The Kinnel Water is a river in the Scottish council area of Dumfries and Galloway, in the shire of Dumfriesshire.

History
The Kinnel Water rises on the southern edge of the Lowther Hills around  north of the top of Queensberry near the border with the neighboring council area of South Lanarkshire. A source river flows from the River Clyde, which flows to the northwest, at a distance of around . After its upper course mainly follows a south-eastern direction through a hilly landscape, its course takes a southern direction after about . For a few kilometers, the A701 runs largely parallel to the left bank before crossing the river. After its underflow has led the Kinnel Water through a fertile land that it flows around  northeast of Lochmaben in the River Annan, which eventually drained into the Irish Sea via the Solway Firth. With a total length of around , the river overcomes a height of .

Several streams flow into the Kinnel Water on its course; there are no significant inflows other than the Water of Ae that flows into Templand.
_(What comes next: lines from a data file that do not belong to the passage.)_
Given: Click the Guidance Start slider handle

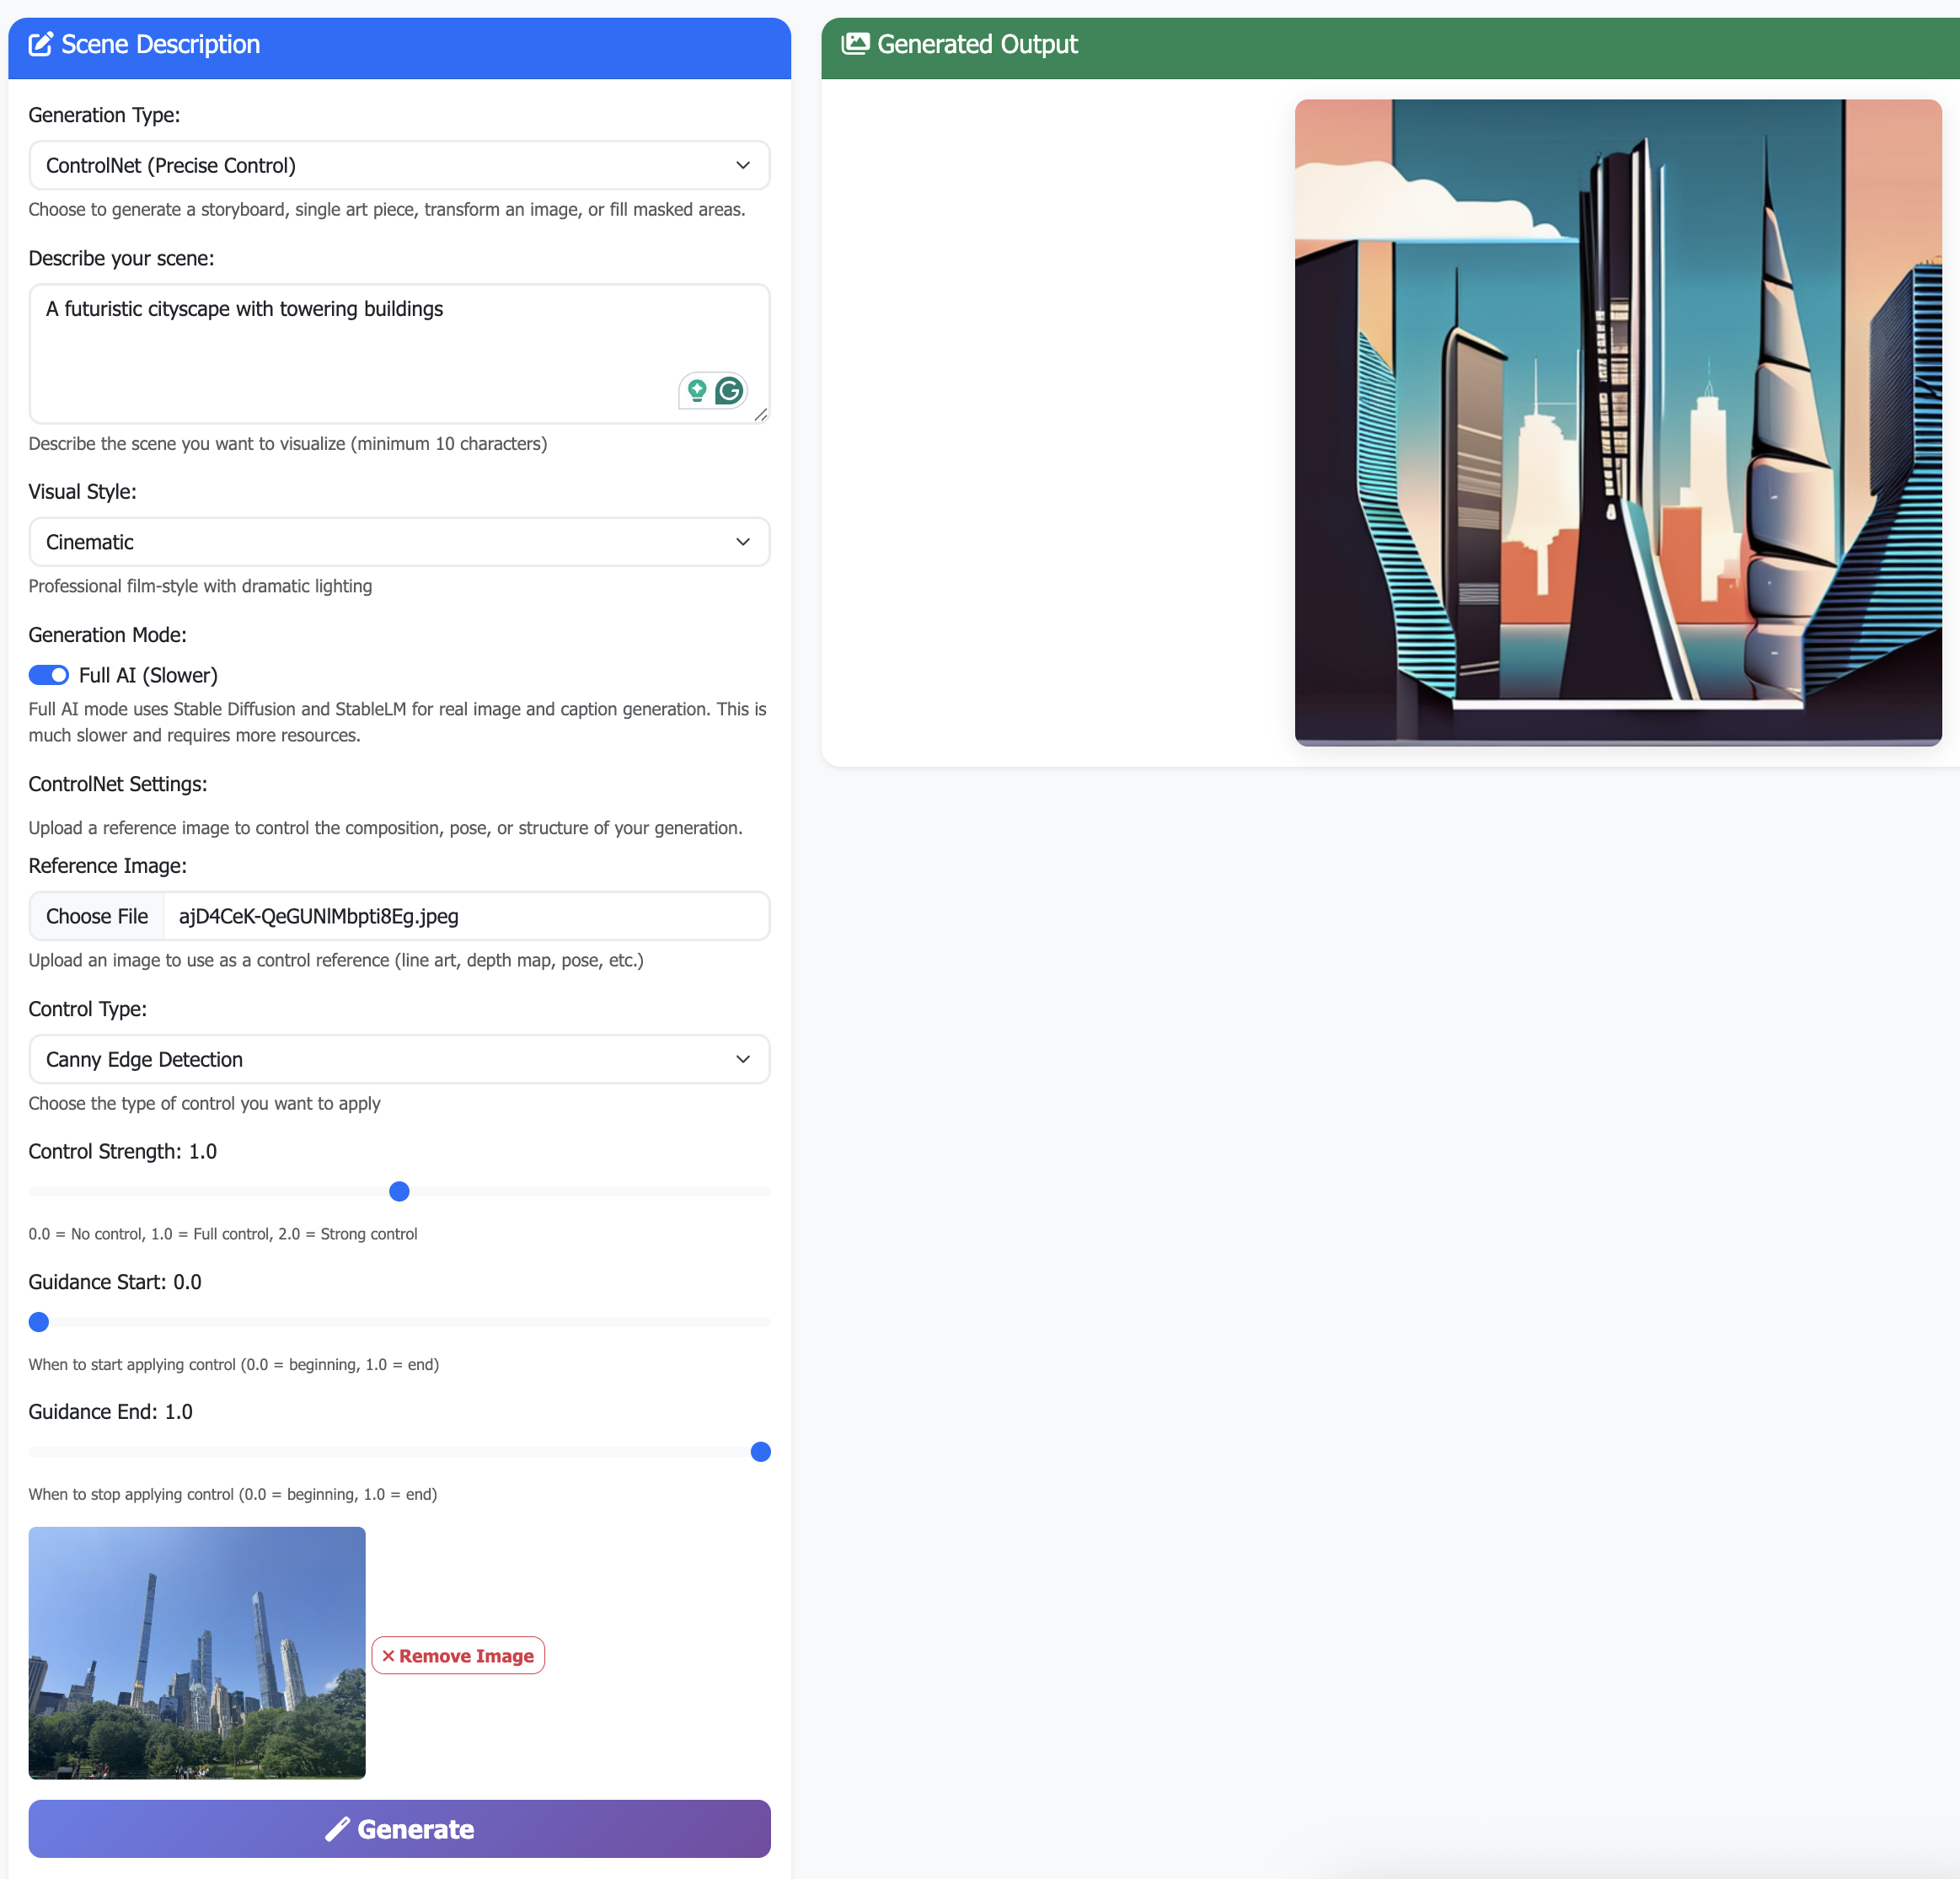Looking at the screenshot, I should tap(39, 1321).
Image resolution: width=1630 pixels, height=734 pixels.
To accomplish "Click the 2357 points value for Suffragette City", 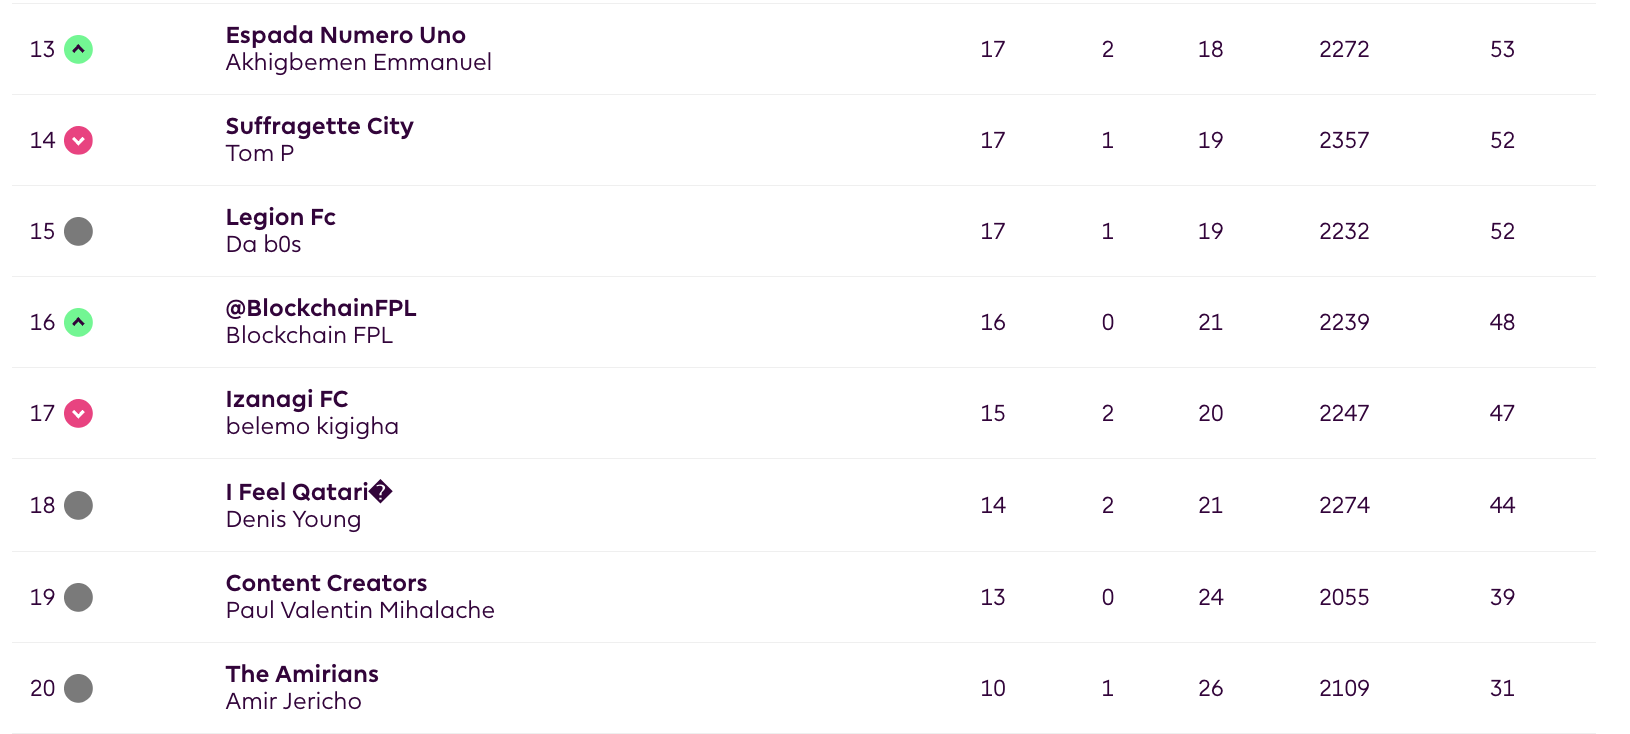I will (x=1344, y=140).
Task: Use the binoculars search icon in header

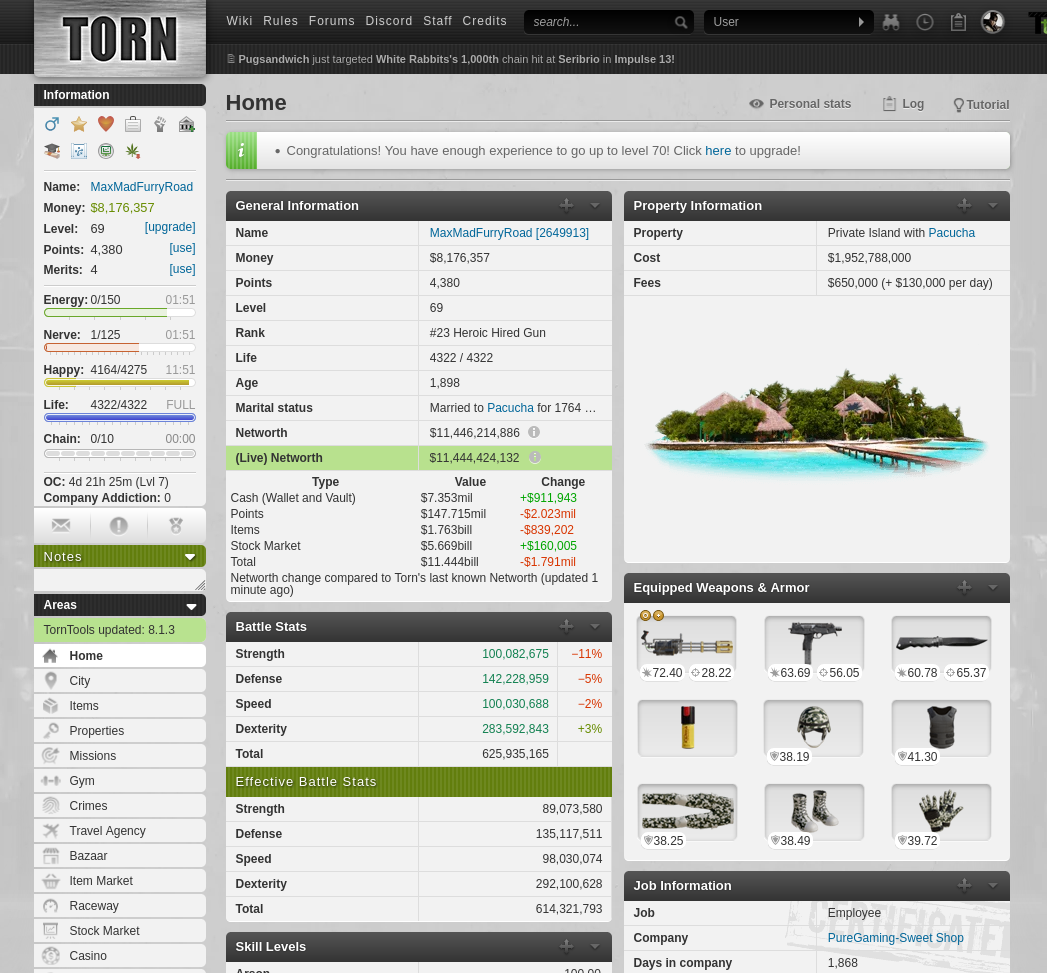Action: pyautogui.click(x=890, y=22)
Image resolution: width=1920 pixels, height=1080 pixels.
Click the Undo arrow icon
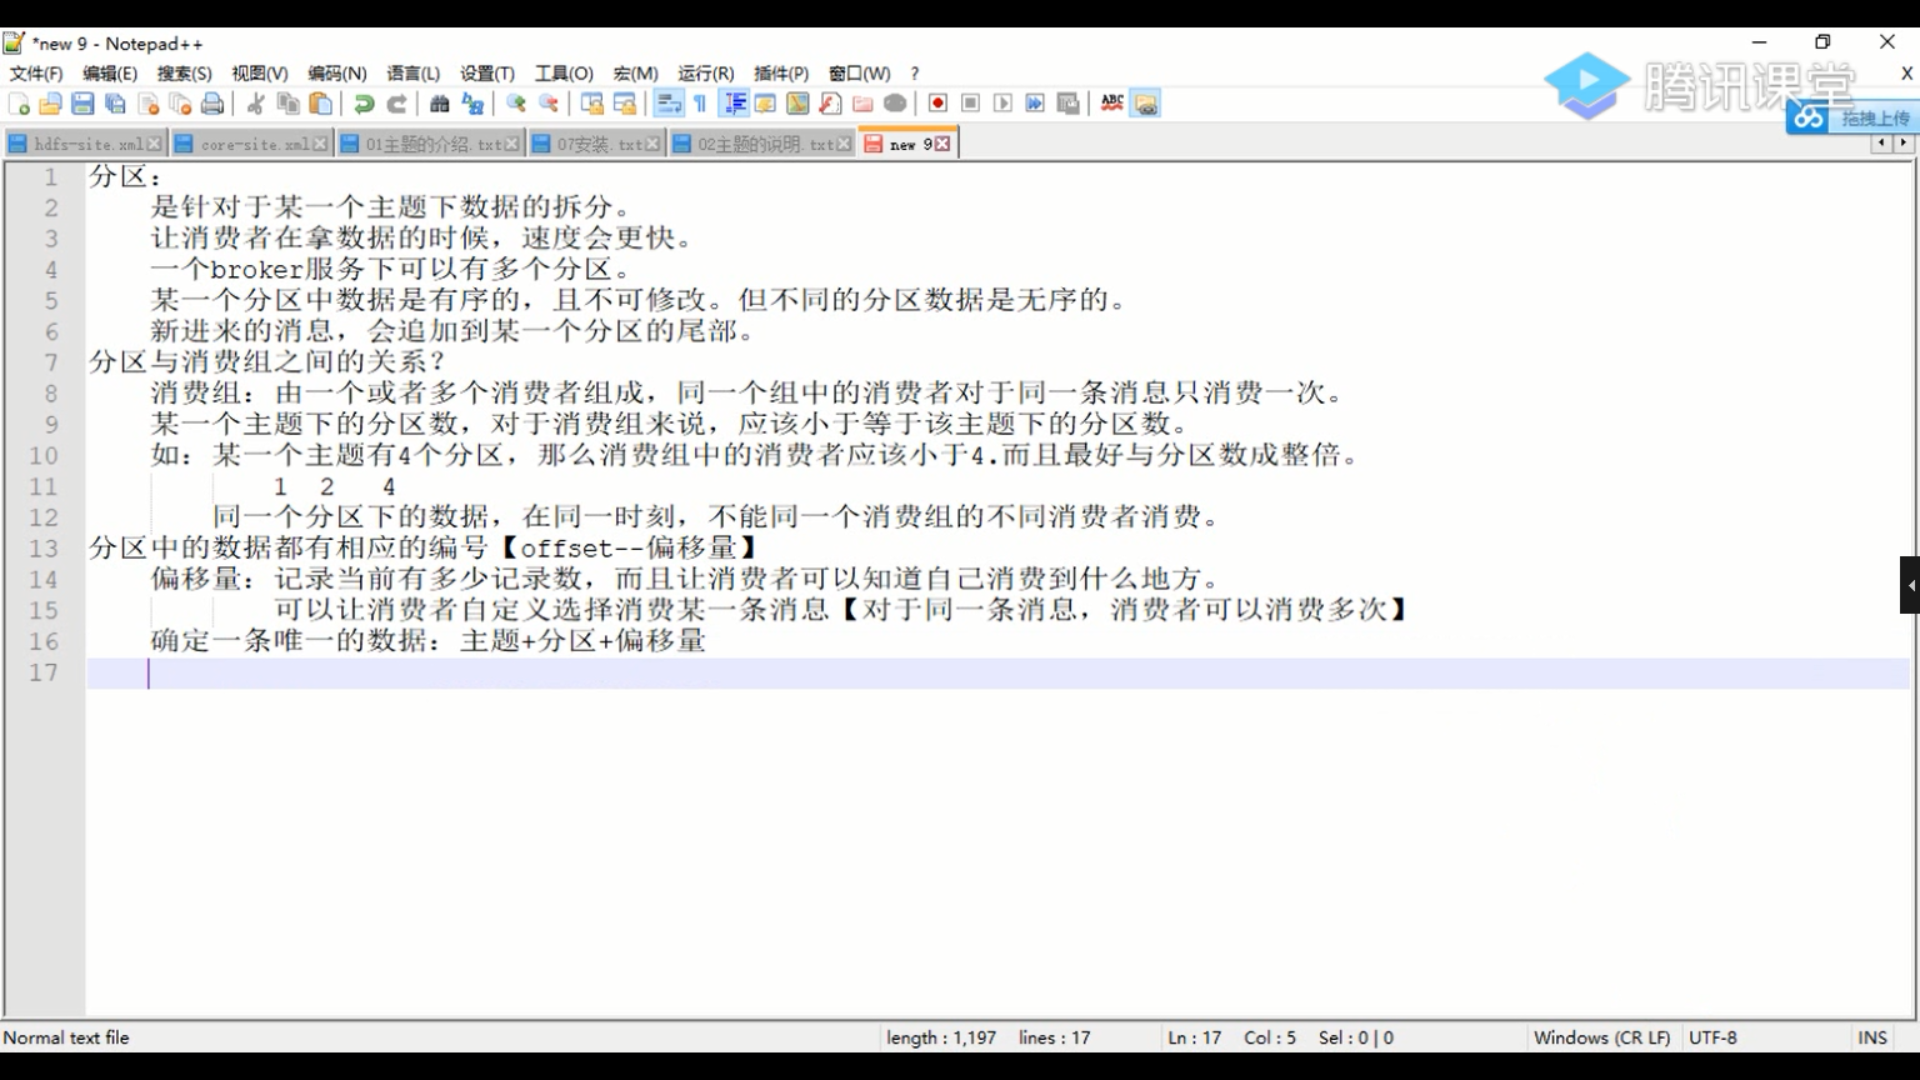coord(364,104)
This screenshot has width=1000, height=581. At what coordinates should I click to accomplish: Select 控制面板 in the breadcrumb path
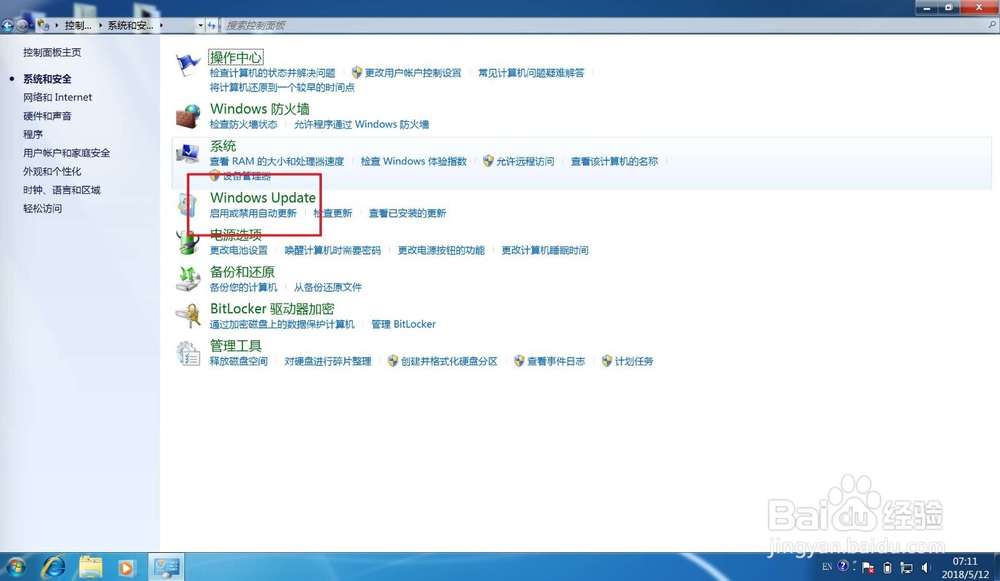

The Kinnel Water runs through a sparsely populated region, so that it affects few towns, of which Templand is the most populous.

Structures
The Kinnel Bridge spans the river near Templand and is protected as a Category A monument. The three-arch stone bridge was built in 1723 and was expanded around 100 years later. In Templand, the river also passes through the listed farmhouse Ross Mains. Next is upriver with Raehills House, a mansion of the Earl of Annandale and Hartfell near the right bank.